Wie weit verbreitet und drückend die Armut im Land sein kann, hat die Kohleminen-Gesellschaft in Zonguldak am Wochenende per Bekanntmachung beleuchtet. Im Kohlerevier Zonguldak am Schwarzen Meer kamen 1992 bei einem Grubenunglück 263 Bergleute ums Leben. Zur Zeit werden dort 115 Minenarbeiter gesucht – und 4.000 haben sich beworben.

Trotzdem frohlocken einige Kommentatoren: So wie die Gezi Proteste der Weckruf für einen Teil der Mittelschicht und die liberale Intelligenz des Landes gewesen sei, so werde die Reaktion der Regierung über den Gräbern der Bergleute in Soma zum Weckruf für die Arbeiter werden.
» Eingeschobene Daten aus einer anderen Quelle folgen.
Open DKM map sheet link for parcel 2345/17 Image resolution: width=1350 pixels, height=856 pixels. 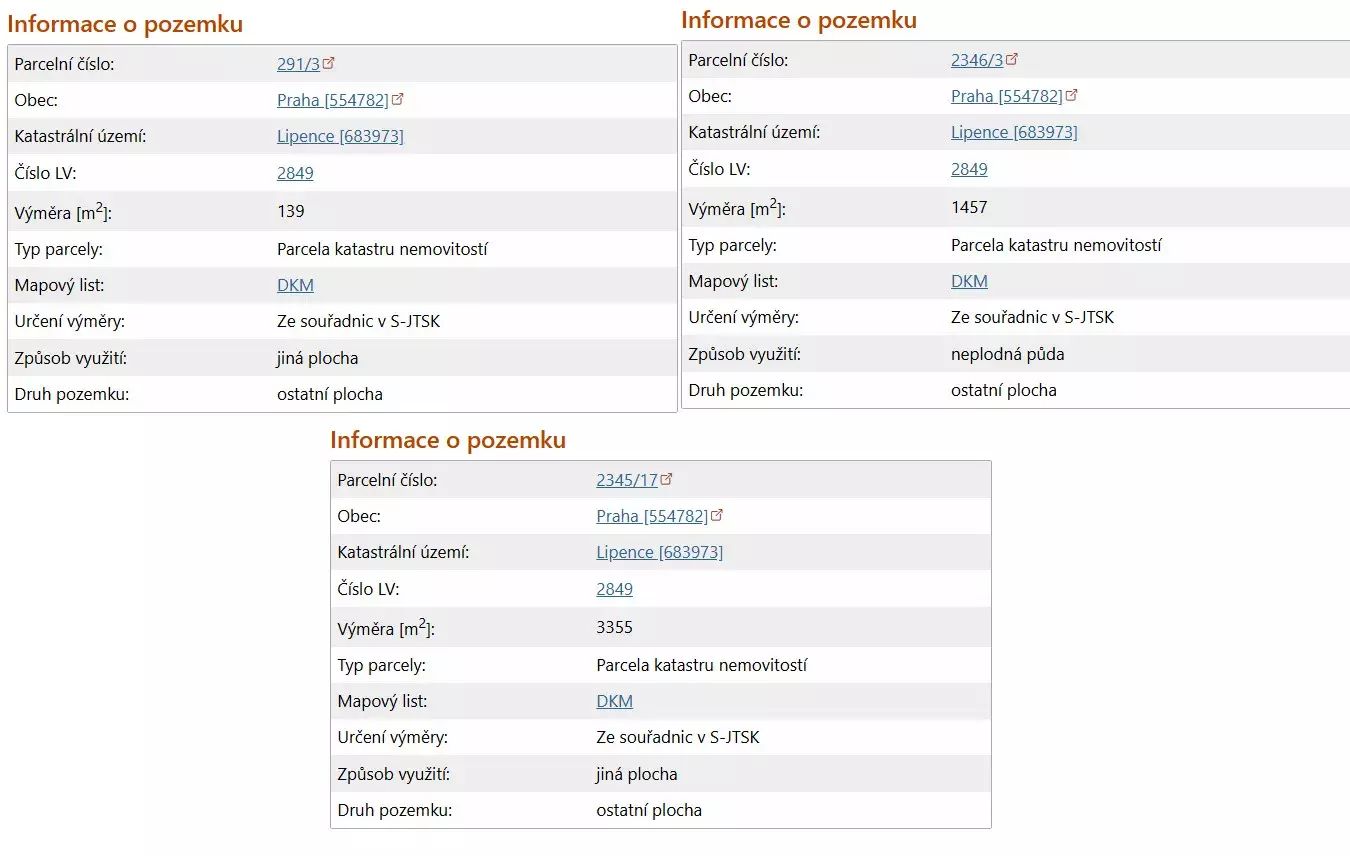(x=614, y=701)
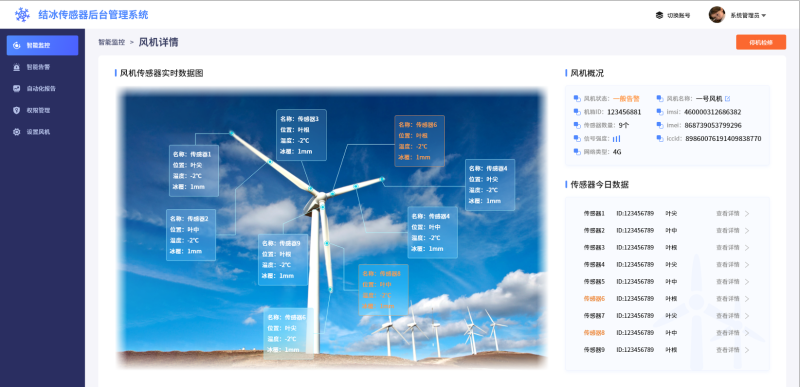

Das ist eine weitreichende Hoffnung. Tayyip Erdogan hofft, dass mit der Entschädigung der Angehörigen der verunglückten Minenarbeiter und einem medienwirksamen Beginn eines Prozesses gegen mutmaßliche Verursacher der Katastrophe von Soma die Tragödie nach und nach in Vergessenheit gerät. Wie lange dieser Prozess dauert – und was dabei ans Licht kommt, ist ungewiss. Als im Dezember 2011 die türkische Luftwaffe versehentlich 35 Schmuggler im Südosten der Türkei zu Tode bombte, versprach die Regierung ebenfalls rückhaltlose Aufklärung. Bis heute ist unklar, wer damals den Befehl dazu gab.